_Exercise instructions:_ Find the word "Bánokszentgyörgy" in the material below and gather every line that contains it.

_Records shown:_

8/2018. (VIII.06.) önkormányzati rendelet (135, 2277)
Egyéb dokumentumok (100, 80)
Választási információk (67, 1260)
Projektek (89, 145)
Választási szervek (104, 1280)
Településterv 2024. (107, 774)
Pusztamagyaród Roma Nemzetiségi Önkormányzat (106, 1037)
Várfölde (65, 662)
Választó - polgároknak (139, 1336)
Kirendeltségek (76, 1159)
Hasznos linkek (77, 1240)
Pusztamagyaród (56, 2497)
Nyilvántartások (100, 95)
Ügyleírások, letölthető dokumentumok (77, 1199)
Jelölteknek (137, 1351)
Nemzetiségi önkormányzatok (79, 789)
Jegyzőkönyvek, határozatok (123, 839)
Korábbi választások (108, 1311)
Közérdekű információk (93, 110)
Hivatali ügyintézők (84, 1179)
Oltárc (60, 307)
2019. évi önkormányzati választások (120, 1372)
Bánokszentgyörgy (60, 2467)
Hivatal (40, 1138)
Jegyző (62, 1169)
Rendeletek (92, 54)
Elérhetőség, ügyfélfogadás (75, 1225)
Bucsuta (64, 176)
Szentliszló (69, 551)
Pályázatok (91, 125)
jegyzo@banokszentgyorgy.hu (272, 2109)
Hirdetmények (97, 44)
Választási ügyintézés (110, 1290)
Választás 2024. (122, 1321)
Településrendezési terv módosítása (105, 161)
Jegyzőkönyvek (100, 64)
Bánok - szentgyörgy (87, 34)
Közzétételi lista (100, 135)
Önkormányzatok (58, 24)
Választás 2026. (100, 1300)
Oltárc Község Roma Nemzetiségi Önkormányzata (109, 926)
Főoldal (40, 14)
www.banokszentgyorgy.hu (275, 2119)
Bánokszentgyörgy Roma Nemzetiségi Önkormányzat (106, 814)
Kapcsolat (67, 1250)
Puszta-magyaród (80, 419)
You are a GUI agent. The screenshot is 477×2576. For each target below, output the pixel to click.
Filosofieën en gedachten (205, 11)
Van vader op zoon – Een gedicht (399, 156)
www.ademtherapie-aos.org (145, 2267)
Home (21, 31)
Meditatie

_Answer area:_
Bánokszentgyörgy (60, 2467)
Bánokszentgyörgy Roma Nemzetiségi Önkormányzat (106, 814)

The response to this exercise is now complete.